Recently, the concentration of carbon dioxide in our atmosphere has been at a high rate. In 2016, Antarctica became the last region on Earth with a concentration of more than 400 ppm. In May 2019, data from the Monaroa Observatory in Hawaii revealed a record carbon dioxide concentration of 415.26 ppm. At present, this concentration is the highest in human history.
Higher carbon dioxide concentrations are linked to climate change and all possible damage. Long-term studies have shown that since the beginning of the 19th century, carbon dioxide concentrations have risen sharply — and “happened” around the industrial revolution. Our direct records date back hundreds of years, but before that, the situation has become blurred. The ice core sidonted gave us a glimpse of what was 2.7 million years ago — unfortunately, it was found that the concentration was less than 300 ppm.
In the new study, researchers at Louisiana State University looked further afield, extending the time to 23 million years ago. The team achieved this by studying the fossil remains of ancient plants. As plants grow, they absorb carbon dioxide from the atmosphere, and their tissues retain certain stable carbon isotopes — especially carbon-12 and carbon-13. When these plants become fossilized, scientists can study the levels of these isotopes and determine the amount of carbon dioxide that plants grow.
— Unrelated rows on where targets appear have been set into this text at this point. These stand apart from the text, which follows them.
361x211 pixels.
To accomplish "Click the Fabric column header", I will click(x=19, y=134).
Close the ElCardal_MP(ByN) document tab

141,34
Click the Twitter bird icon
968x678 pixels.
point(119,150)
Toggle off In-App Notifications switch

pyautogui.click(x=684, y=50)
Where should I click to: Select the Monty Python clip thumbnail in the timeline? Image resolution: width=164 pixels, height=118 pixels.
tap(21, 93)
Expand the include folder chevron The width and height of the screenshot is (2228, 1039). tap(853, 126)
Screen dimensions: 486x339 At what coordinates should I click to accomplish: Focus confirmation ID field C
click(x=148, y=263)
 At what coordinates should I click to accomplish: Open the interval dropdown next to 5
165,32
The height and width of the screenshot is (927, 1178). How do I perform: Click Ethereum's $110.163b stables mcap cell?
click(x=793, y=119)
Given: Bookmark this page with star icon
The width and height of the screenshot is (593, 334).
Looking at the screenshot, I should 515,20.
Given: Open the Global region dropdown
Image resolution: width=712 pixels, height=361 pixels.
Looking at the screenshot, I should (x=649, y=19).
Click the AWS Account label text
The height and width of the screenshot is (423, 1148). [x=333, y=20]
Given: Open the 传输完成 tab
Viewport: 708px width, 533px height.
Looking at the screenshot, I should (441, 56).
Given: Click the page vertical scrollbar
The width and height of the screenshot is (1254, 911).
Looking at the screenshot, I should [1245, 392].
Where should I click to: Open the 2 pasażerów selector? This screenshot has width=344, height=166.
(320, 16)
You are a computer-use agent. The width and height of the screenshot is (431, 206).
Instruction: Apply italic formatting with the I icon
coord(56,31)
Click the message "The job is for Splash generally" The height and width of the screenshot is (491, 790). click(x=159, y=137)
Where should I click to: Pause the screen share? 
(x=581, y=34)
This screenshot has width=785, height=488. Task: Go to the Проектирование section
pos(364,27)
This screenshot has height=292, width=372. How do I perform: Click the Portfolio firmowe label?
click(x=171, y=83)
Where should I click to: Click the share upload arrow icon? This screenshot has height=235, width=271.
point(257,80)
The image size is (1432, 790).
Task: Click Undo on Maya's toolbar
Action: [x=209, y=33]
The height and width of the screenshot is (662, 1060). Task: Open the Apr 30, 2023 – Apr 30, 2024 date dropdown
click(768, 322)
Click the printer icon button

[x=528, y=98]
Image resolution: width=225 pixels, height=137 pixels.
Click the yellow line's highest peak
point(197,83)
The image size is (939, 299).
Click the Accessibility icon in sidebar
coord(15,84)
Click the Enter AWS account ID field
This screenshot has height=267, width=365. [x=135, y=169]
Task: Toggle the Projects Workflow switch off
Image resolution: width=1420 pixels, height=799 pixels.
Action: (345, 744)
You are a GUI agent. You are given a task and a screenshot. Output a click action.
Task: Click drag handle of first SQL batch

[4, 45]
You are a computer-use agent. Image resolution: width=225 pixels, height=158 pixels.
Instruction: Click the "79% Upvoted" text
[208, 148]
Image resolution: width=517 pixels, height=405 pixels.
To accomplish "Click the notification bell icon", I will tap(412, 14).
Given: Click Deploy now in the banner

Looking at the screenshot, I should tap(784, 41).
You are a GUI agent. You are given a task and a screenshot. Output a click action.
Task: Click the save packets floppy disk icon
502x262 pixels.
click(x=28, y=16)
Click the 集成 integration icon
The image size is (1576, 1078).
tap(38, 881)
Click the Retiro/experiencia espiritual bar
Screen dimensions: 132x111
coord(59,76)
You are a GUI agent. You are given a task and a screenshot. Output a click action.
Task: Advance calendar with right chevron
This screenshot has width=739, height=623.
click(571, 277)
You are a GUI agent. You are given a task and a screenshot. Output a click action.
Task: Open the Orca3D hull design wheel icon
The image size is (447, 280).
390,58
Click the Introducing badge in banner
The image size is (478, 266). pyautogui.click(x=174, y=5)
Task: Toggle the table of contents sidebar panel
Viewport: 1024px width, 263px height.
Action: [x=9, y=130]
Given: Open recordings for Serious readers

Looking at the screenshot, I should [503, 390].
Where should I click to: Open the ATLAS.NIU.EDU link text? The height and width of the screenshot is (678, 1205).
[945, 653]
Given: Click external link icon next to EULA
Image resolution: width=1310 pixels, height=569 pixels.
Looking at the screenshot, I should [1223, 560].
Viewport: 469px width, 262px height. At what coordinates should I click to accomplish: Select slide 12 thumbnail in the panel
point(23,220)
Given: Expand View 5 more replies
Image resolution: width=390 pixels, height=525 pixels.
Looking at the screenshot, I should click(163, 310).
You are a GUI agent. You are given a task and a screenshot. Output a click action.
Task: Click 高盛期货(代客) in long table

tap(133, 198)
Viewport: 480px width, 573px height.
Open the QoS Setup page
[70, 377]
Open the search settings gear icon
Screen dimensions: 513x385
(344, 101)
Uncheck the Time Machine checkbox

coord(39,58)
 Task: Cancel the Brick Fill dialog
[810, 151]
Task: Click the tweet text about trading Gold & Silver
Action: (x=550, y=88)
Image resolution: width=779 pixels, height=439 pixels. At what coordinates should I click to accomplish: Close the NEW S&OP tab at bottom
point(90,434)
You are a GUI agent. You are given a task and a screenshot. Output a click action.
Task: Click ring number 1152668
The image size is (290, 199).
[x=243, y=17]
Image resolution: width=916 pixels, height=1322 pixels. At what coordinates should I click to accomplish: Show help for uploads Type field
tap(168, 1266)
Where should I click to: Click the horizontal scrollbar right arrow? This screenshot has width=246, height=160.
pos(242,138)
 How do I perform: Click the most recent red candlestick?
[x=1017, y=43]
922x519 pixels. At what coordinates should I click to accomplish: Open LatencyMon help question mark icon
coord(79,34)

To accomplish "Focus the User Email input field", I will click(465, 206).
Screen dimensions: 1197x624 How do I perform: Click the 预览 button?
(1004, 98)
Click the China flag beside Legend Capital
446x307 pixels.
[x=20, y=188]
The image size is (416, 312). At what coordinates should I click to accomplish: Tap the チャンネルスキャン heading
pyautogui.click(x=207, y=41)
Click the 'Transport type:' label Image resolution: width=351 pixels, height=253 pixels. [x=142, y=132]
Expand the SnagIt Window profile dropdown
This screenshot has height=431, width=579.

Using this method, the researchers found that most of the carbon dioxide concentrations fluctuated between 230 ppm and 350 ppm over the course of 23 million years. This is far below the modern level. The team also found no dramatic increases during this period as the climbs we are experiencing now. To make matters worse, the most dramatic warming events in the past 23 million years have been associated with a relatively small increase in carbon dioxide concentrations. This includes the mid-New World, which occurred between 15 and 17 million years ago, and the mid-New World, which occurred 3 to 5 million years ago.
The new study is further evidence of the seriousness of the challenges facing humanity today.
The study was published in the journal Geology.